» PROBLEM TO WORK ON
In the data below, find the line containing "Soundcloud (144, 940)" and the line containing "Identify the click", then reproduce them and every line between, exactly. Omit pictures.

Items listed in a dataset
_ _ _ _

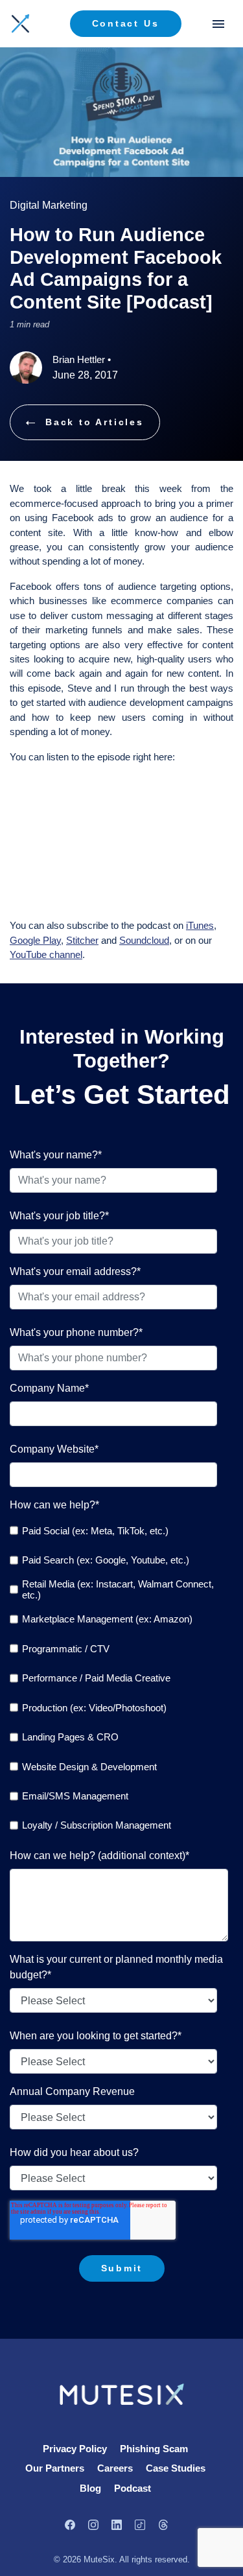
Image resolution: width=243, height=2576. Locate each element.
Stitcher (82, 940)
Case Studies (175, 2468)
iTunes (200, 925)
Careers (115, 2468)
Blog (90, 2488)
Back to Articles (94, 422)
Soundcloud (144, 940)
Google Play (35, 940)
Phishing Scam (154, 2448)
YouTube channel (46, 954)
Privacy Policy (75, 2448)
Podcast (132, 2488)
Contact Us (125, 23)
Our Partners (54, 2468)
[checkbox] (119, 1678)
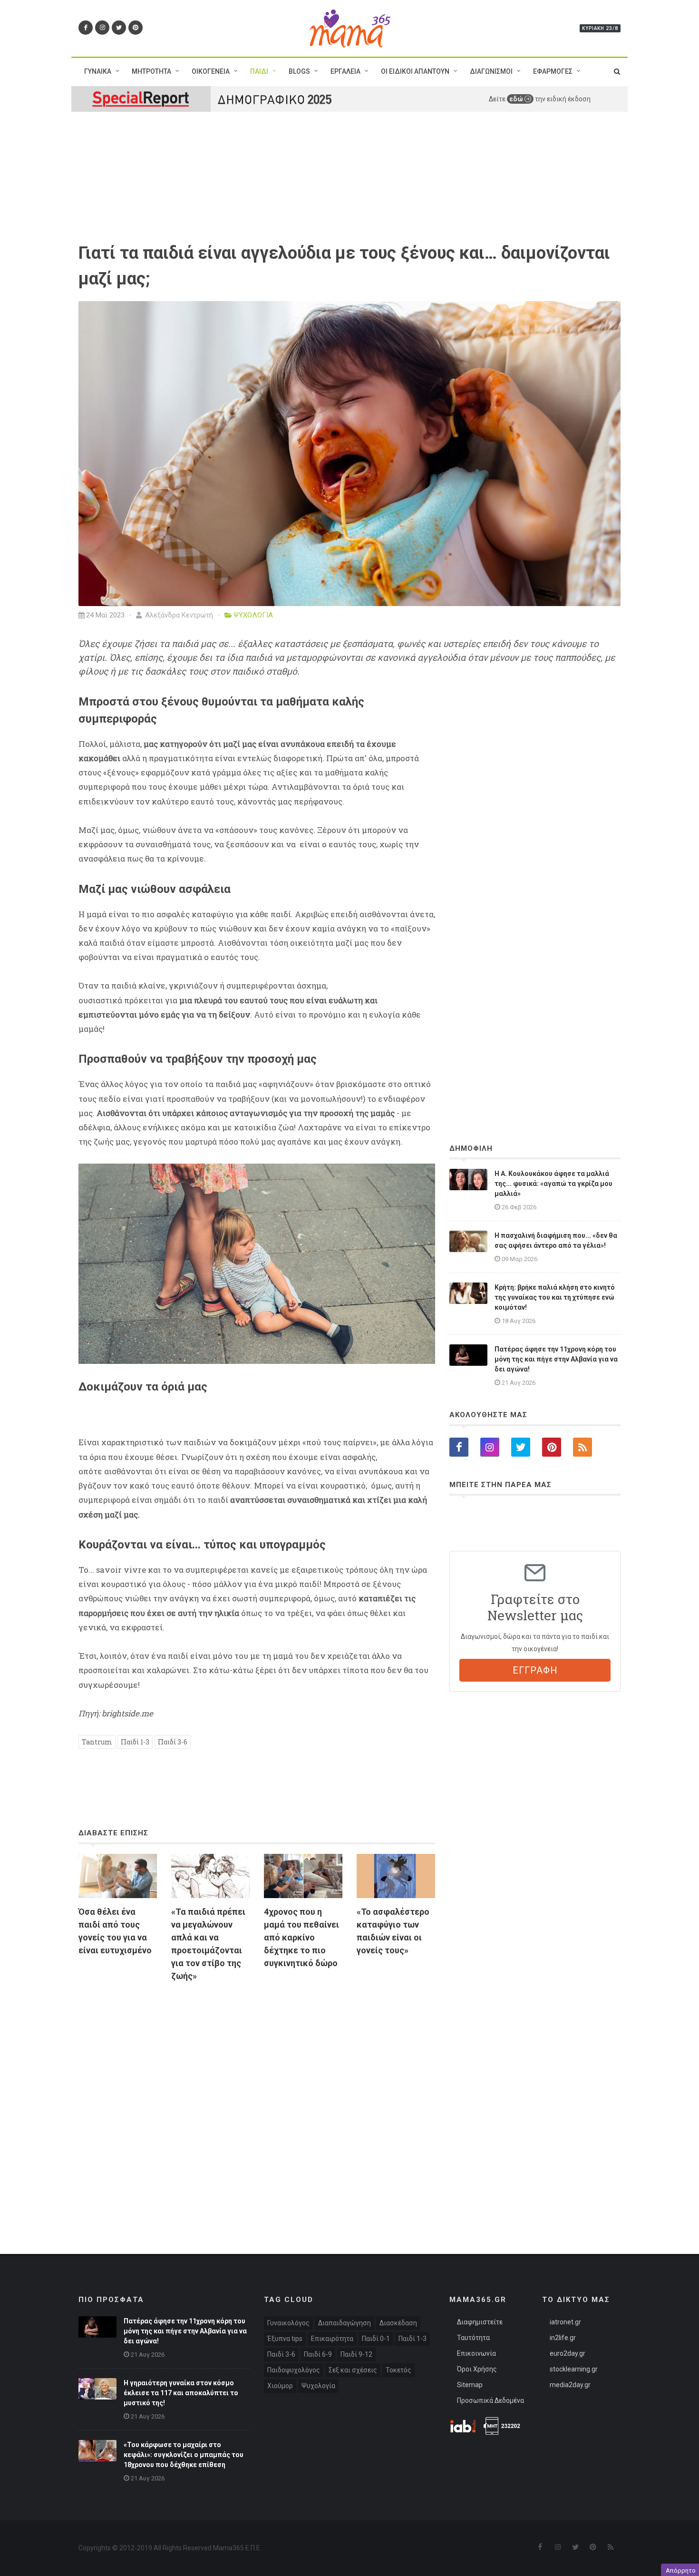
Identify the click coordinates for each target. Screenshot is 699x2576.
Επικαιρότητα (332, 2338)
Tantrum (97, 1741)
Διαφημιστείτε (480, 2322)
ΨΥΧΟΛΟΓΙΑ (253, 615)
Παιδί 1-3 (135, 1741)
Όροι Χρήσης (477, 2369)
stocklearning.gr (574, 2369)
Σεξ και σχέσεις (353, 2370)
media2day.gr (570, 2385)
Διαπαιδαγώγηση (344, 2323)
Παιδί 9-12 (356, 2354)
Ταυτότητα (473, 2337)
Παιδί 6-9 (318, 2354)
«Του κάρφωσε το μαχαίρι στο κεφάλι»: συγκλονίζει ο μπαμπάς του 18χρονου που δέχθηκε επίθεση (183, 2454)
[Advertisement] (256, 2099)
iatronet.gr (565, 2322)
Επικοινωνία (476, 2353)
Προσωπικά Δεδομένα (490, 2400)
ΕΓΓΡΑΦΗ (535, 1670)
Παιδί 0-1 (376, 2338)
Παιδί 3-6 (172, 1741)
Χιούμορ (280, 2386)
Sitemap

_ _ _ _

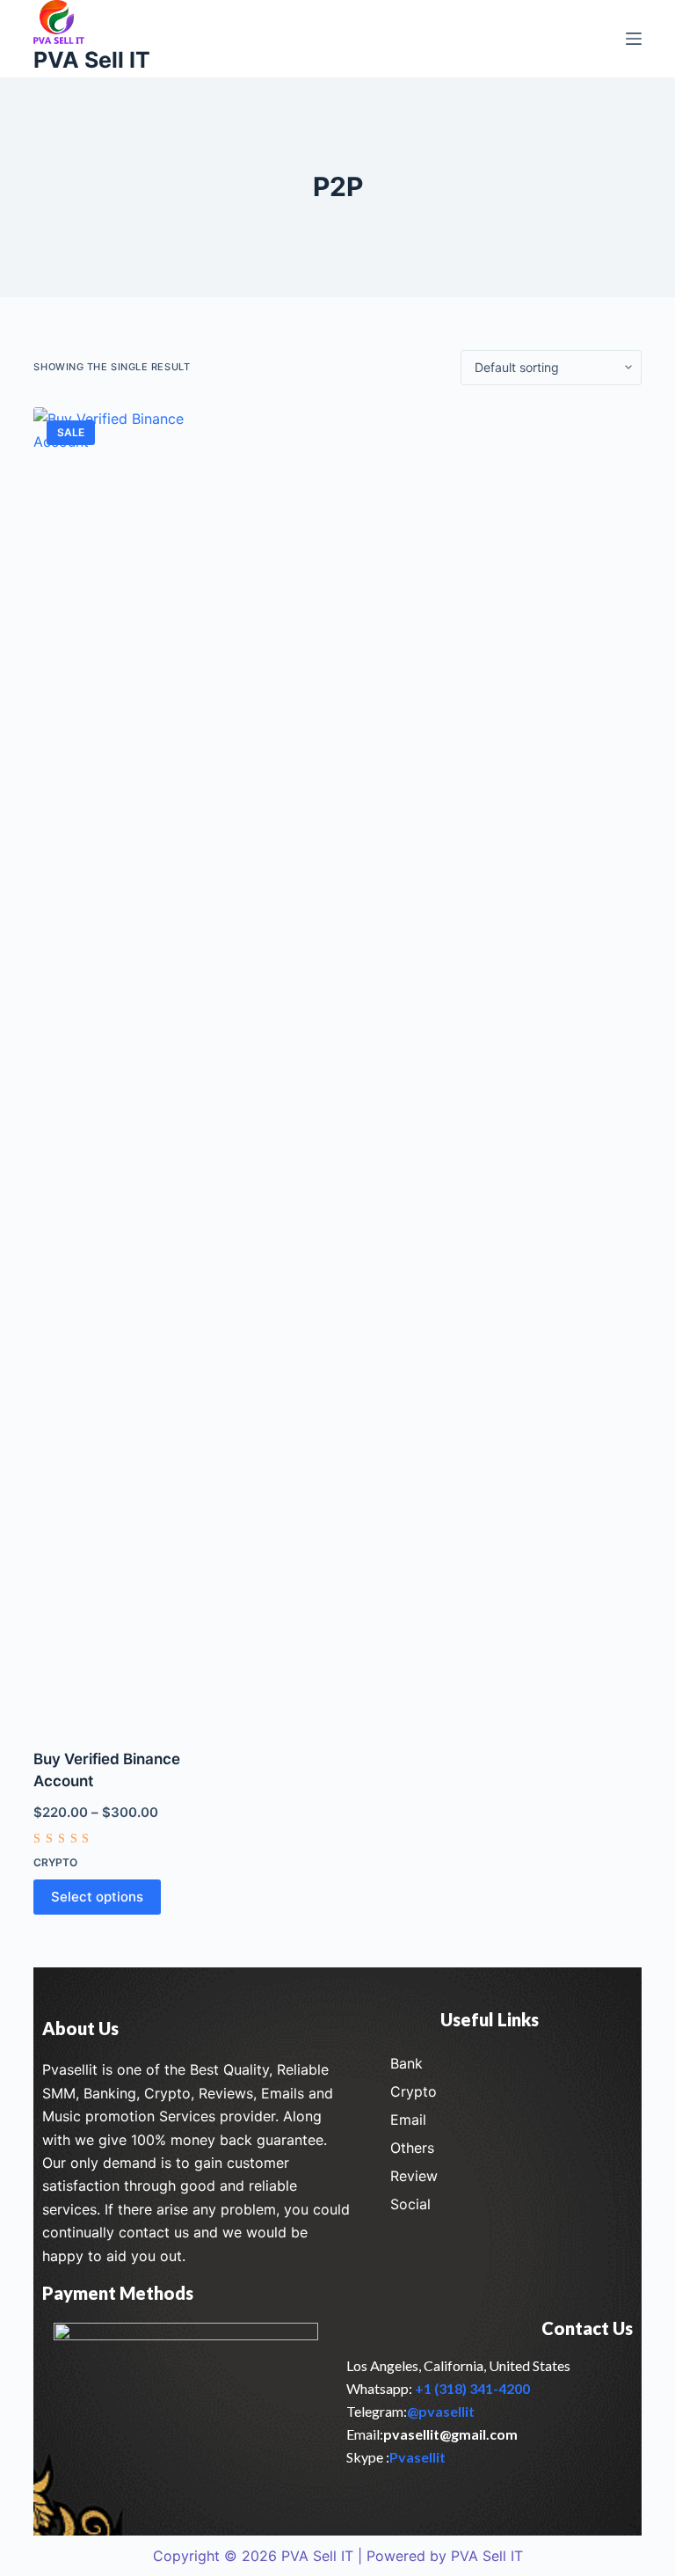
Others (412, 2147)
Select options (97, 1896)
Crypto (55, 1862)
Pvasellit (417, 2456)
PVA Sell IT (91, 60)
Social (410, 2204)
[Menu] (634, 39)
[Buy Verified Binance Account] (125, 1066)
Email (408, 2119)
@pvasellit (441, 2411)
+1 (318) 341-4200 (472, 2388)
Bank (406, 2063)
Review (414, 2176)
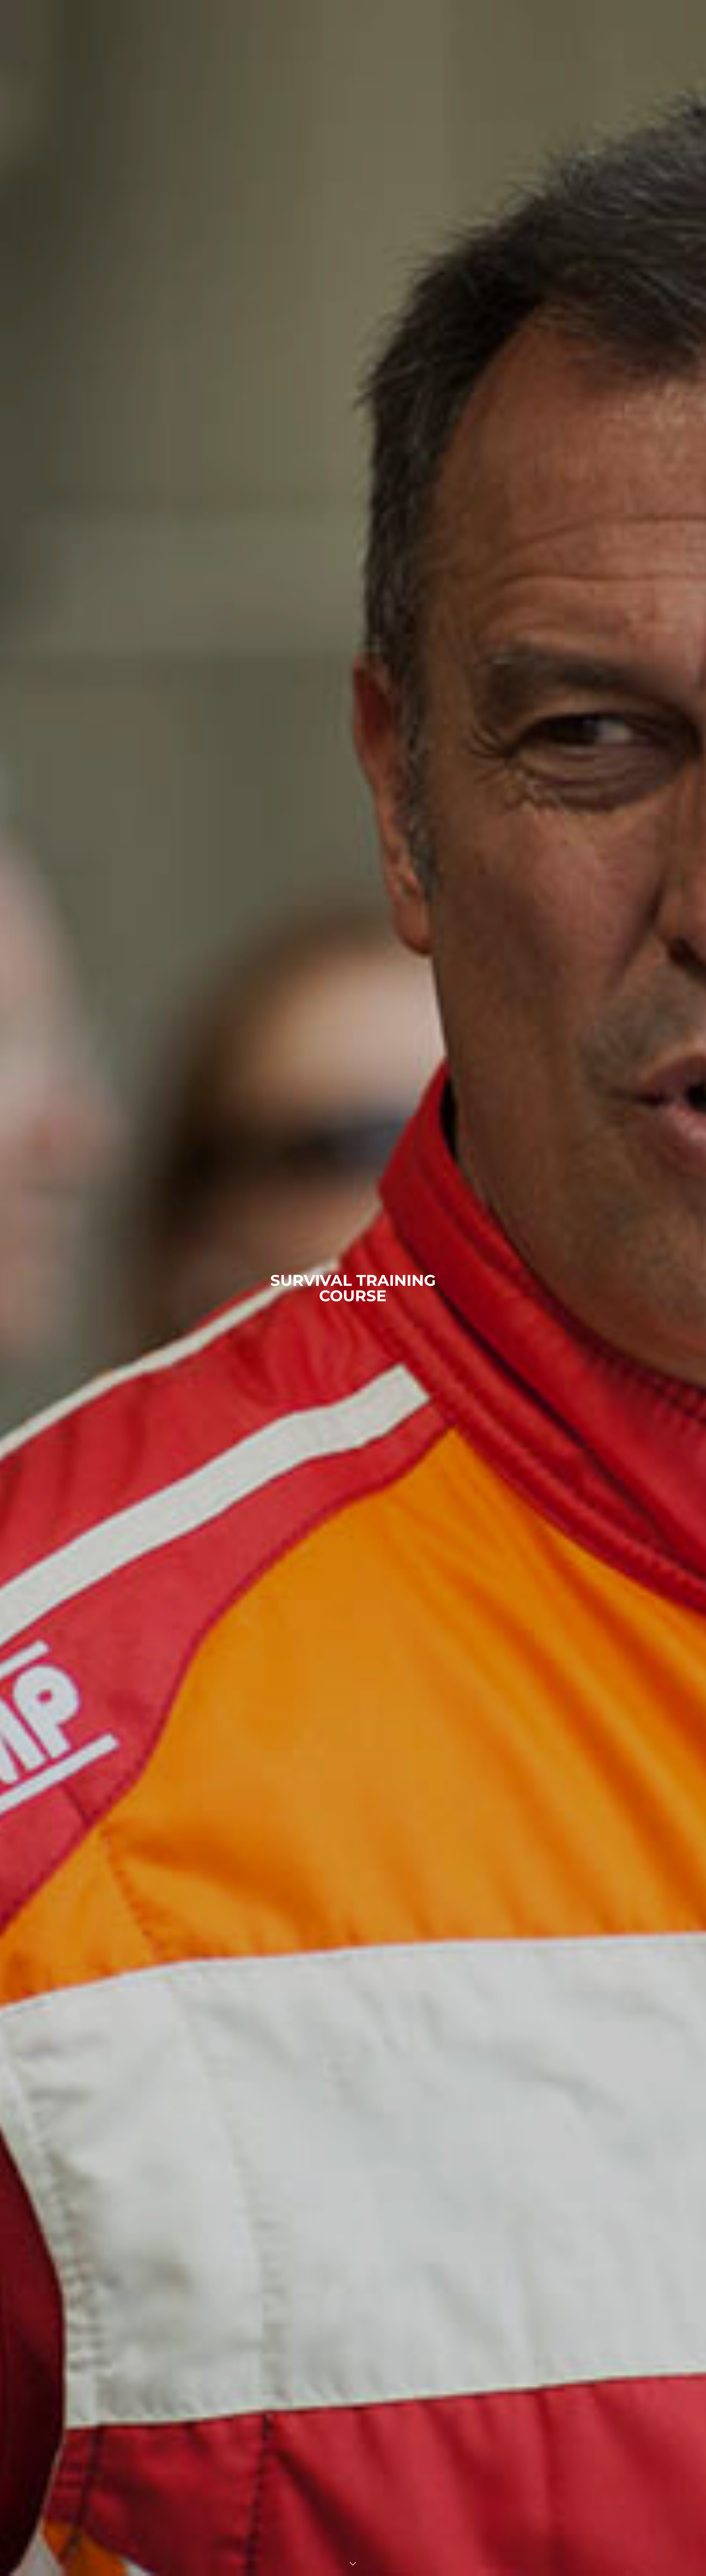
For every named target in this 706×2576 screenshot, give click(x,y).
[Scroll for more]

_ _ _ _

» EXERCISE OUTPUT
Soundcloud (144, 940)
Google Play (35, 940)
Phishing Scam (154, 2448)
YouTube channel (46, 954)
Privacy Policy (75, 2448)
Podcast (132, 2488)
Contact Us (125, 23)
Our Partners (54, 2468)
[checkbox] (119, 1678)
Identify the click coordinates for each target. Screenshot is 699x2576.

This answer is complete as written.